Formell gelte zwar der Mindestlohn, so die Abgeordnete, „doch Berichte über Verstöße, über zu lange Arbeitszeiten, unzureichende Pausen, mangelhafte Unterkünfte, unzureichende Krankenversicherung und Einschüchterung gegenüber Gewerkschaften häufen sich jedes Jahr aufs Neue. Dass dies keine Einzelfälle sind, wird auch sehr eindrücklich in einer Studie der Universität Duisburg-Essen dokumentiert.“

Besonders perfide: Wer sich beschwert, riskiert oft das vorzeitige Ende des Arbeitsverhältnisses und damit den sofortigen Verlust von Einkommen, Unterkunft und Perspektive. Ein solches Abhängigkeitsverhältnis ist nicht nur sozial problematisch, sondern auch demokratisch unhaltbar.

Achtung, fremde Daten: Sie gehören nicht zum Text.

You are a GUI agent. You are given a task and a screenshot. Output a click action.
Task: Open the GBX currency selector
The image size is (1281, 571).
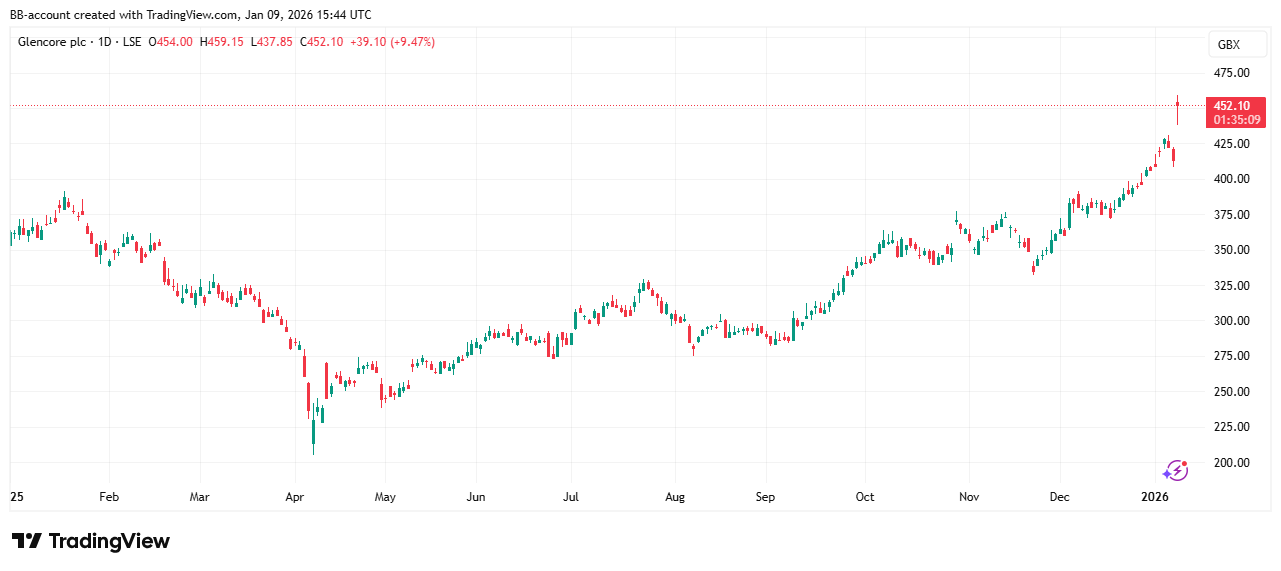(1228, 45)
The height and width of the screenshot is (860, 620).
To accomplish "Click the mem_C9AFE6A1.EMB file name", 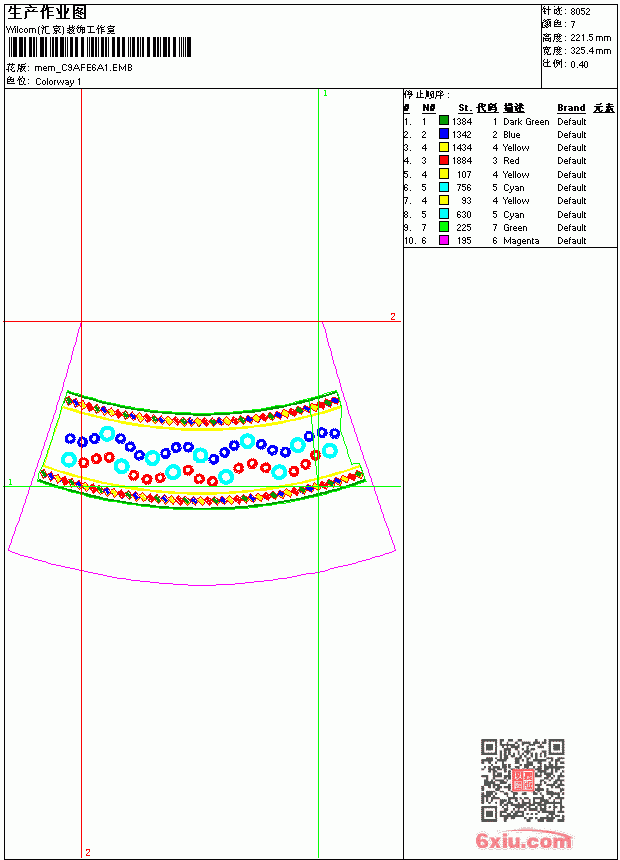I will (x=83, y=68).
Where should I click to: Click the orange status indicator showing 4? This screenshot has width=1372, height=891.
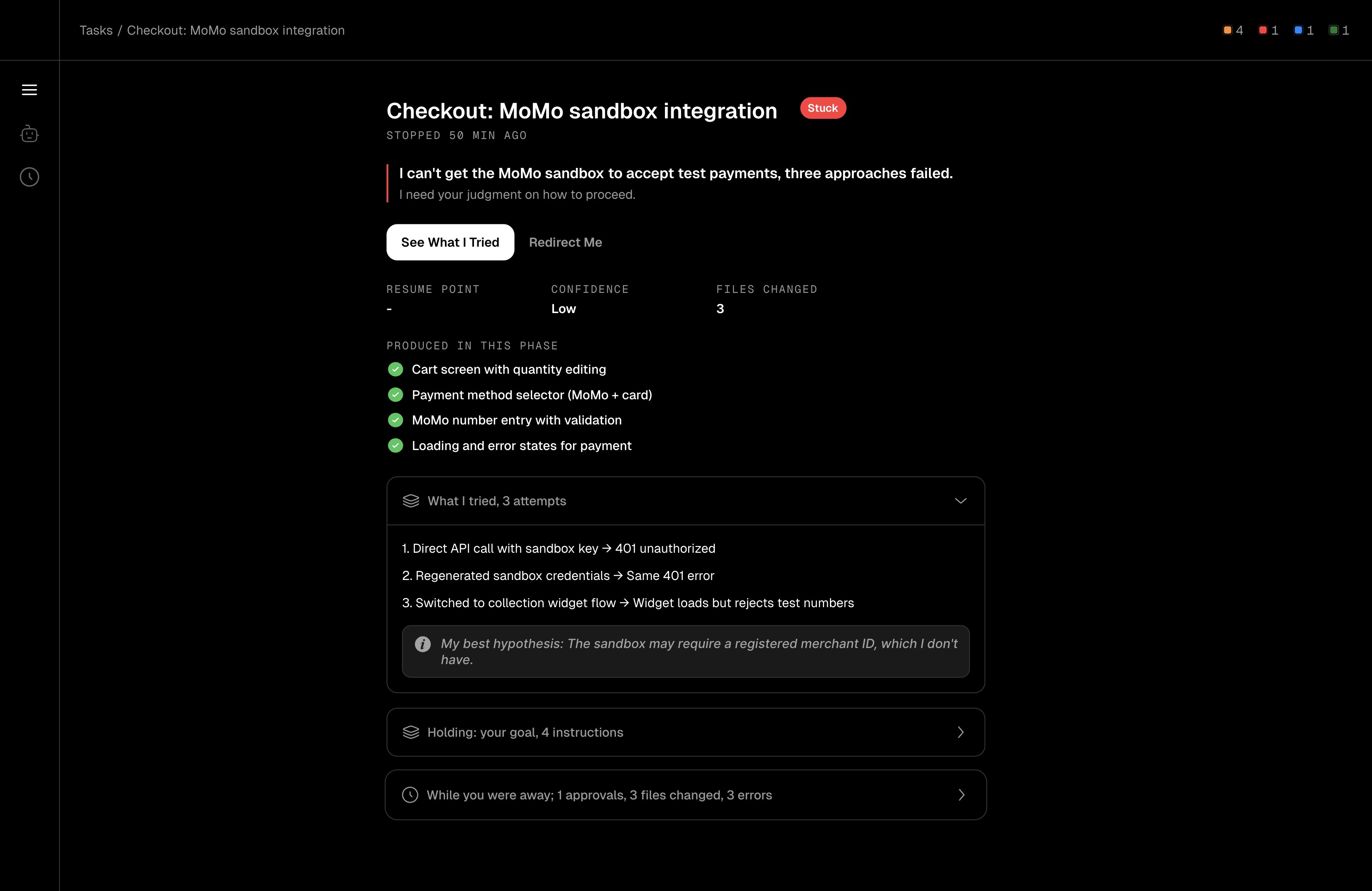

„Wir dürfen uns nicht damit zufriedengeben, dass Mindeststandards formal gelten. Die Frage ist: Haben die Menschen überhaupt die reale Möglichkeit, ihre Rechte auch wahrzunehmen oder leben sie in einem rechtlichen Niemandsland, das ausnutzt, dass sie gehen müssen, bevor sie sich wehren können?“

Die verbreitete Verteidigung, dass es sich bei Saisonarbeit um ein freiwilliges Arrangement handle, greift nach dem Dafürhalten der Fachpolitikerin zu kurz: „Freiwilligkeit unter ökonomischem Druck ist oft keine echte Wahl. Sie ist ein Arrangement unter Bedingungen struktureller Alternativlosigkeit. Eine Gesellschaft, die mit sich selbst im Reinen sein will, darf nicht akzeptieren, dass ganze Arbeitsbereiche dauerhaft außerhalb ihrer sozialen Ordnung organisiert werden. Es geht nicht nur um Löhne oder Unterkünfte. Es geht dabei auch um die Frage, wie wir Zugehörigkeit denken. Und ob wir bereit sind, unsere Demokratie an ihren Rändern ernst zu nehmen.“

Güngör meint, auch der Ministerpräsident habe hier eine Verantwortung, die Rechte dieser Beschäftigten in den Fokus zu rücken und nicht nur auf Fotos mit der Spargelkönigin zu posieren. Sie fordert deshalb einen Perspektivwechsel in der öffentlichen und politischen Debatte. Nicht mehr die Frage, wie viele Hände gebraucht werden, soll im Zentrum stehen, sondern was wir den Menschen schulden, die diese Arbeit leisten. Nicht nur für ein paar Wochen im Jahr, sondern strukturell, dauerhaft, gerecht.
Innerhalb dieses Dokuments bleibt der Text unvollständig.